Excellent support is added by Richard Farnsworth as the local sheriff (more important in the film than in the novel), and Frances Sternhagen as his wife, whose search for Paul provides a tension-raising counterpoint to the situation unfolding within Annie’s house. In some films this might detract from the claustrophobia of the house, but in Reiner’s and Goldman’s hands it does the opposite, heightening our identification with the trapped Paul. S Salvation is tantalisingly close, but just out of reach.
Their parallel story also gives Goldman and Reiner an opportunity to inject some humour, which might have been incongruous in the Annie-Paul relationship. (Although it’s not entirely lacking there, either, as when Paul taps out “fuckfuckfuckfuckfuck” on a typewriter Annie’s given him, it’s a clear reference to Jack Nicholson’s insane repetitive typing in The Shining). Lauren Bacall, meanwhile, contributes a nice, if unchallenging, cameo as Paul’s agent.
For the most part, precise and uncomplicated direction from Reiner (who had already done so well adapting King for 1986’s Stand By Me) and the expectedly masterful script from Goldman (one of the great screenwriters of modern Hollywood) mix the raw materials of plot and performance into a film that’s gripping from beginning to end. Indeed, perhaps the only weak notes in Misery is Mark Shaiman’s score (which can become rather excessive at big moments) and the mildly unsatisfying ending. A coda of some kind is certainly necessary, yet this one fails to convince us that Paul has been either strengthened or damaged by his experience at the hands of Annie.

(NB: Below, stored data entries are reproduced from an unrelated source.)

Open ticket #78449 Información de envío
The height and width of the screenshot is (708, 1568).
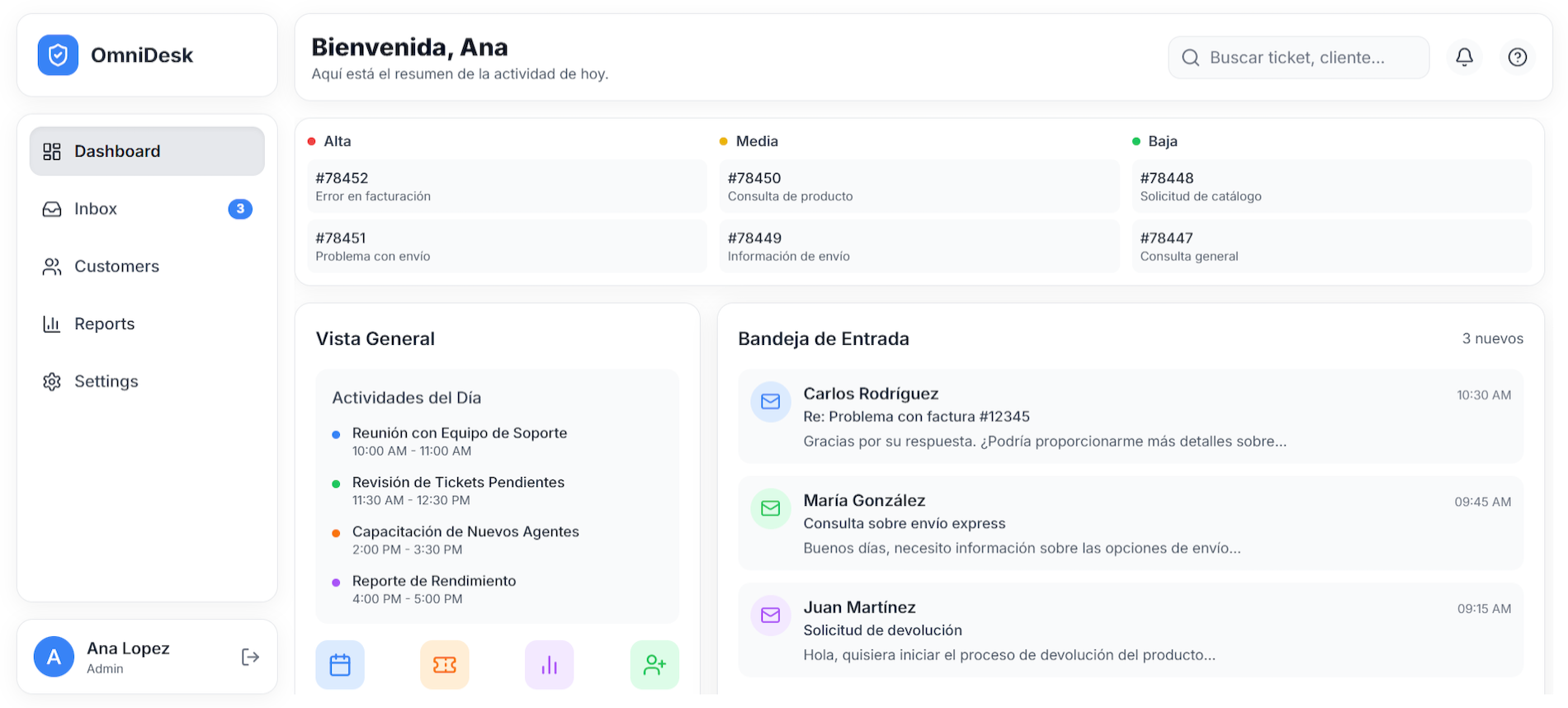[x=919, y=247]
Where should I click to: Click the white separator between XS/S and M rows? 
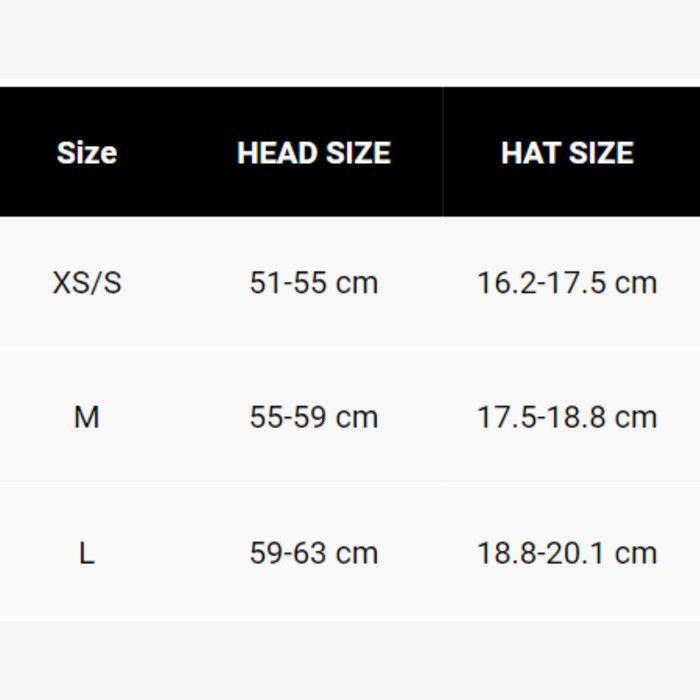350,348
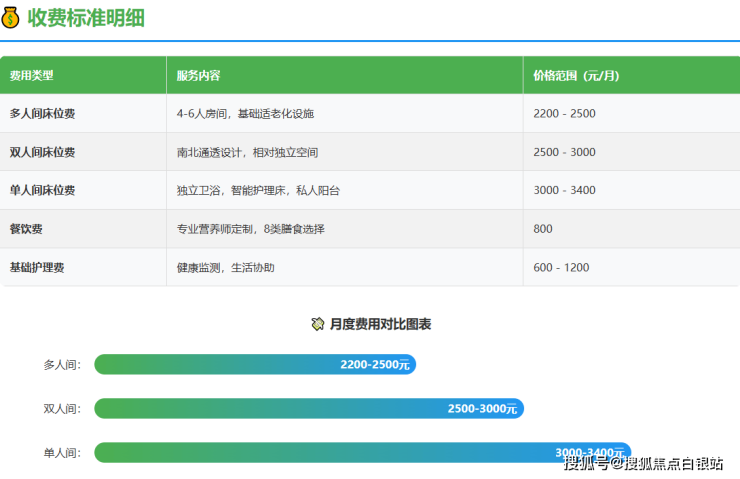Click the money bag icon beside 收费标准明细
The width and height of the screenshot is (740, 479).
[11, 17]
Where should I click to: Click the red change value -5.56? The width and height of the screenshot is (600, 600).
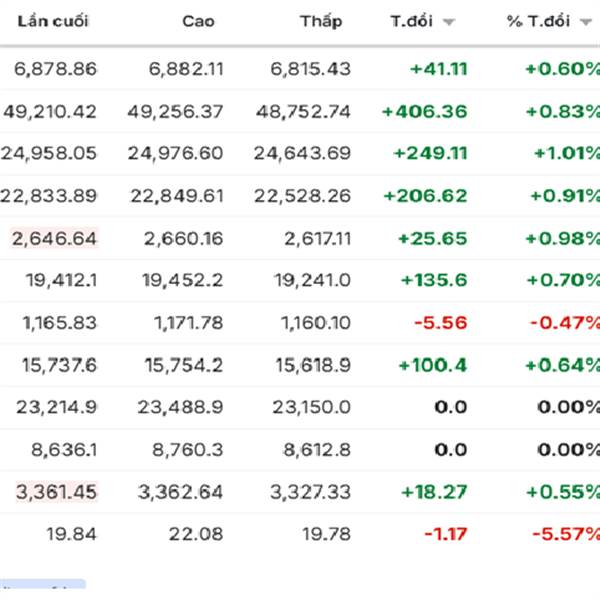(x=445, y=323)
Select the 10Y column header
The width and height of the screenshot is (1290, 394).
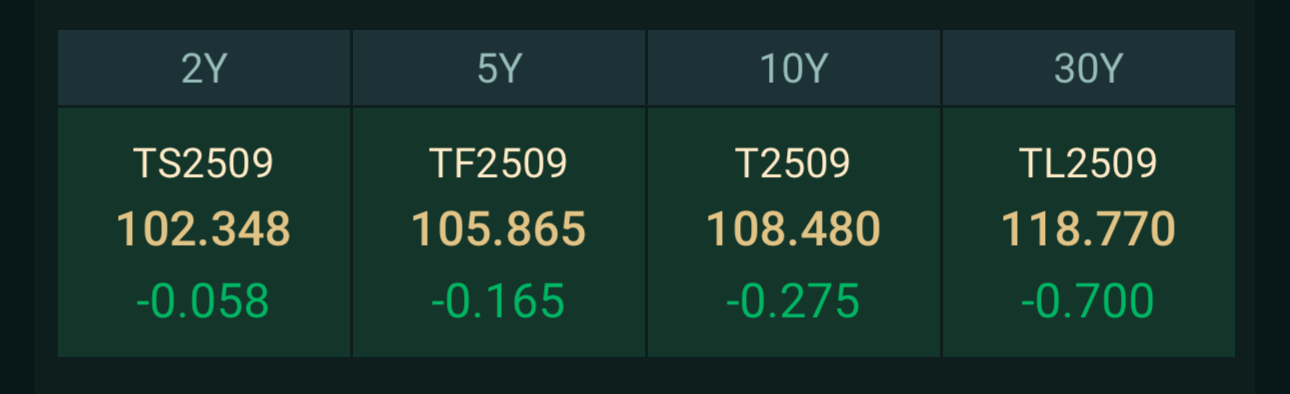(x=794, y=68)
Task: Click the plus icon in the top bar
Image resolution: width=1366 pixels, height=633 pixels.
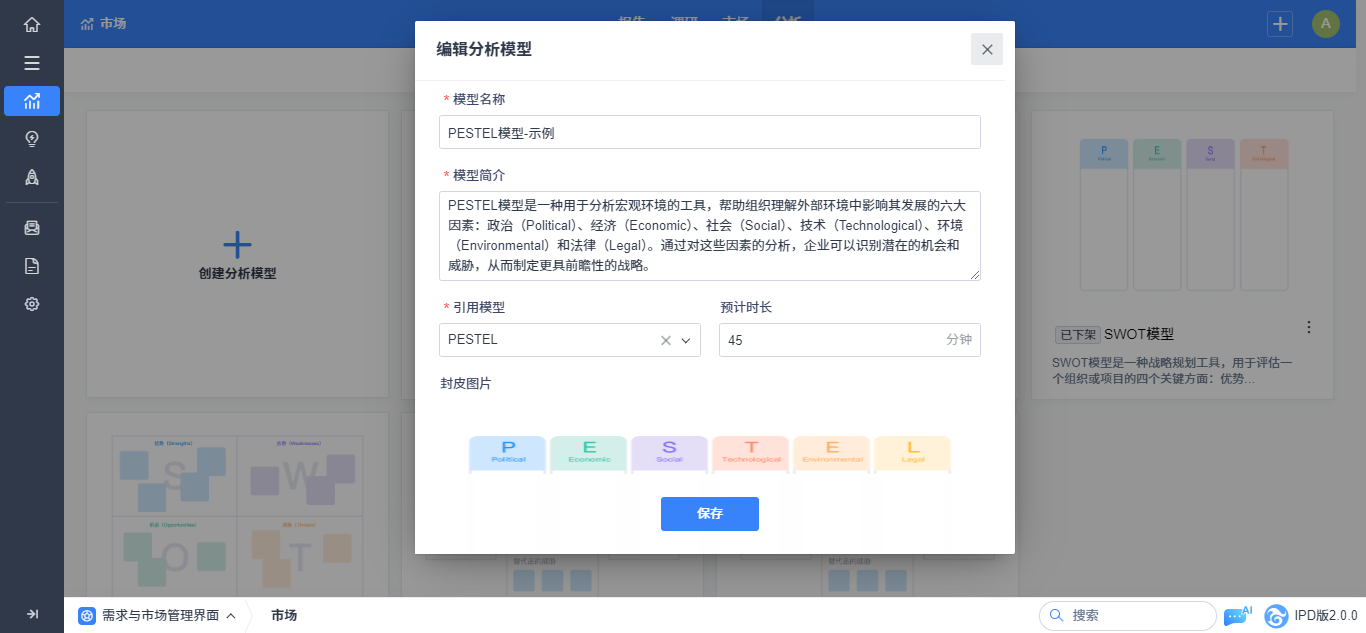Action: (x=1280, y=24)
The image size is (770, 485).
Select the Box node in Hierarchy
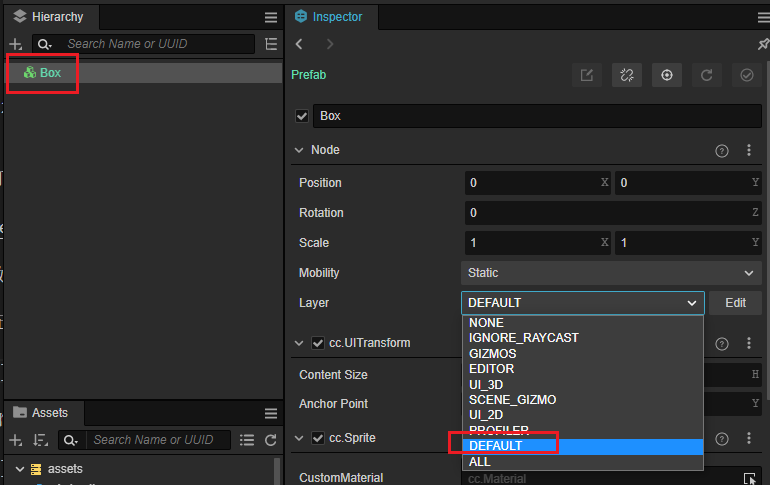[50, 73]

Those are not significant drawbacks, thankfully, and Misery was rightly greeted by most critics at the time as workmanlike and enjoyable, if relatively undemanding. As Derek Malcolm wrote in The Guardian, “you’d have to be churlish not to be entertained”. Many singled out Bates’s performance and she won the ‘Best Actress’ Academy Award for it, as well as several other major prizes.

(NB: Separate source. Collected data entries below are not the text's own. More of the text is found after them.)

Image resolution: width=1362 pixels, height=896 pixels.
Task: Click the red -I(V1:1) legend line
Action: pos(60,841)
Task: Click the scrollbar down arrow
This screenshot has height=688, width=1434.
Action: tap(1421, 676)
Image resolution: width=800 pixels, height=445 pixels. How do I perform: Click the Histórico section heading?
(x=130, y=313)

Misery hasn’t dated and remains one of the best Stephen King film adaptations. It’s a showcase, too, for Caan’s capability in a role somewhat unusual for him (Paul is a passive victim most of the time). But above all this is Bates’s film, and while the work of Reiner and Goldman also did much to build her memorable character, it’s the scowling face of Kathy Bates as Annie Wilkes, about to perpetrate some monstrous sadism as a “number one fan”, that has become the enduring memory of Misery.
USA | 1990 | 107 MINUTES | 1.85:1 | COLOUR | ENGLISH
director: Rob Reiner.
writer: William Goldman (based on the novel by Stephen King).
starring: James Caan, Kathy Bates, Richard Farnsworth, Frances Sternhagen, Lauren Bacall, Graham Jarvis & J.T Walsh.